News, SSMU

SSMU Board of Directors nominees to be ratified a second time

At a meeting on Jan. 14, the Students’ Society of McGill University (SSMU) Board of Directors (BoD) voted to ratify the Judicial Board (J-Board) decision released on Dec. 31 on the case of Glustein vs. Koparkar. With five in favour, three abstentions and three absences, the BoD vote affirmed the J-Board’s ruling that it was unconstitutional to vote on BoD members’ ratifications individually at the Fall General Assembly (GA), thus nullifying the split vote to ratify seven out of 10 nominations to the BoD. The decision also absolved Maya Koparkar, SSMU Vice-President (VP) Internal Affairs and BoD member, and Jad El Tal, former SSMU speaker, of blame for the incident.

The case, which went to trial on Nov. 30, addressed events at the Oct. 23 GA, where Koparkar motioned to split the ratification of BoD nominations from one bloc vote for all 12 nominees into individual votes for each nominee. After deliberation, El Tal allowed a version of Koparkar’s motion to be voted on, and it passed. Shortly after the GA, Jonathan Glustein, a former member of the 2017 BoD who was not up for reappointment, filed a petition with the J-Board claiming that this motion was unconstitutional and therefore that a new bloc ratification vote should be taken. The J-Board agreed with him.

“The Judicial Board believes that the Motion Regarding the Nomination of Directors for the Board of Directors should be voted on again at another General Assembly or as a Referendum question—this time, as a whole,” its Dec. 31 decision reads.

The BoD members nominated at the Fall GA were scheduled to begin sitting on Nov. 15, when the contracts of the 2017 Directors terminated. However, on Oct. 28, the J-Board released an interim order suspending the results of the GA until a final decision could be made. SSMU President and BoD Chair Muna Tojiboeva announced at a Nov. 5 BoD meeting that, after consulting with SSMU’s legal team, that the past term’s members would remain on the BoD until the case was completed. Five of the members, including three executives, would be serving on both boards.

(Elli Slavitch / The McGill Tribune)

Per the SSMU Internal Regulations, all decisions made by the J-Board must be approved by the BoD in order to become final.
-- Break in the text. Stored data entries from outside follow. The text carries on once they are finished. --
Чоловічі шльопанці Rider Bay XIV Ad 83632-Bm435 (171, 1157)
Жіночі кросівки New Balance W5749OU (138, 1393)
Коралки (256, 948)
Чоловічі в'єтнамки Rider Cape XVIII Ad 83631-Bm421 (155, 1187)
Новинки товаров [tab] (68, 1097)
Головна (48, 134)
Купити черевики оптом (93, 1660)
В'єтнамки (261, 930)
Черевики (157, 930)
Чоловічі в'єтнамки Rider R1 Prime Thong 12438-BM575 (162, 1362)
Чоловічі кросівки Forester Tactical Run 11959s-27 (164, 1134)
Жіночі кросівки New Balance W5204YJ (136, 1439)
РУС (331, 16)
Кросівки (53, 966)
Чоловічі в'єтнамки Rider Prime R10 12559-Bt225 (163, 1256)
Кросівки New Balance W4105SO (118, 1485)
Glustein, Koparkar, and Alexander Scheffel abstained from voting on the final J-Board decision, and Noah Lew was not present for the vote.

Tojiboeva announced at a Nov. 5 BoD meeting that the results of the GA were suspended by the J-Board, and that the past term’s members would remain on the BoD until the case was completed. Now that a ruling has been issued, the new bloc vote will be held via online referendum from Jan. 15 to 18.
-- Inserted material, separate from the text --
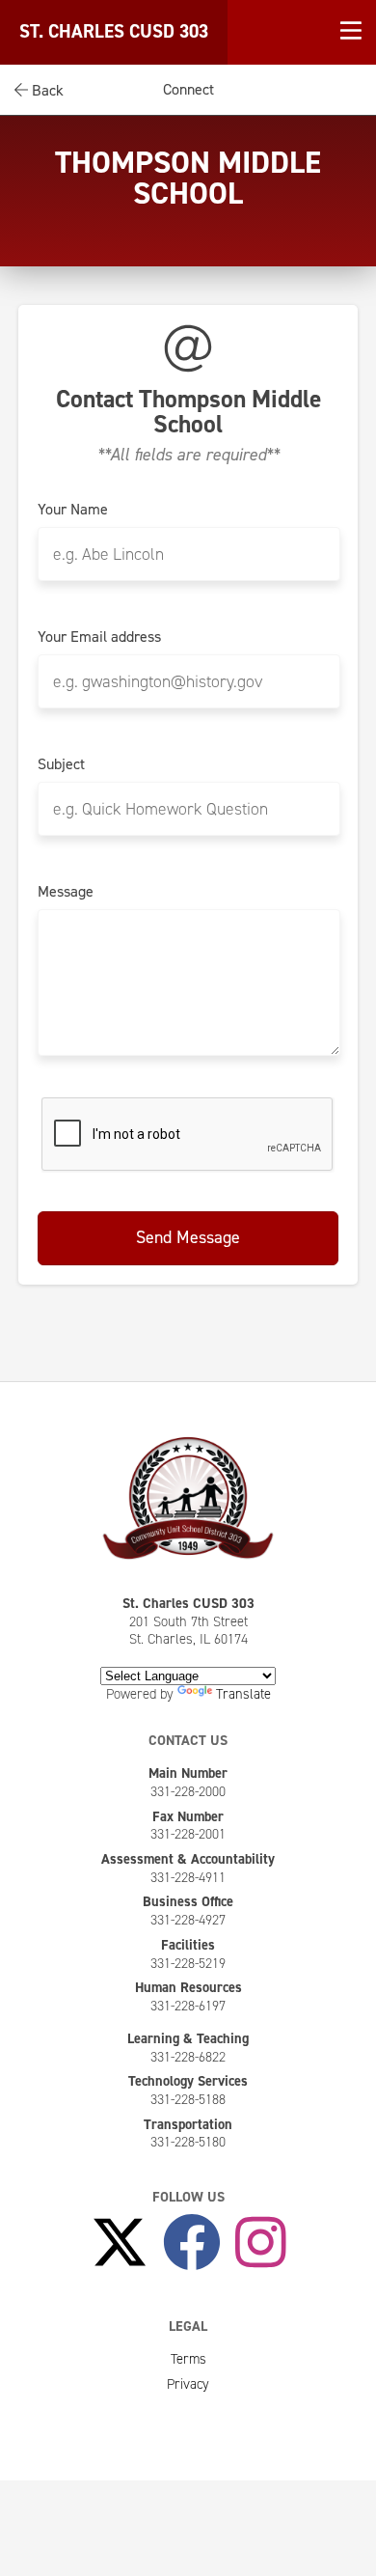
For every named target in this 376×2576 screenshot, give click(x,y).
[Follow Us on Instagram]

In an interview in November, Koparkar noted that she made the original motion at the GA because she was under the impression that the BoD agreed it would improve their democratic legitimacy.

“In September, when there was a lot of controversy over who was on the Board, one of the Board members had said that our board wasn’t democratic because it wasn’t made of fully elected representatives,” Koparkar said. “Someone else said that they were elected because they were ratified at the GA. However, it’s a bloc vote so the first director said that made this not legitimate. Then the General Manager had suggested putting each candidate on a separate ballot in the future and everyone agreed to this. At Legislative Council we [ratified the Board members] with a division of the question as well.”

Although he emphasized his support for all 12 BoD nominees, SSMU VP Student Life and Director Jemark Earle shared Koparkar’s opinion on the democratic merits of individual ballots for each nominee.

“Voting in a [bloc] forces you to either sacrifice your own personal values to let someone represent you who could be problematic or vote against people who you support just because of one or two people,” Earle said. “When the Councillors were being nominated to [the BoD] at Council, it was done individually, [which] I believe was much more democratic than had it been done as a [bloc].”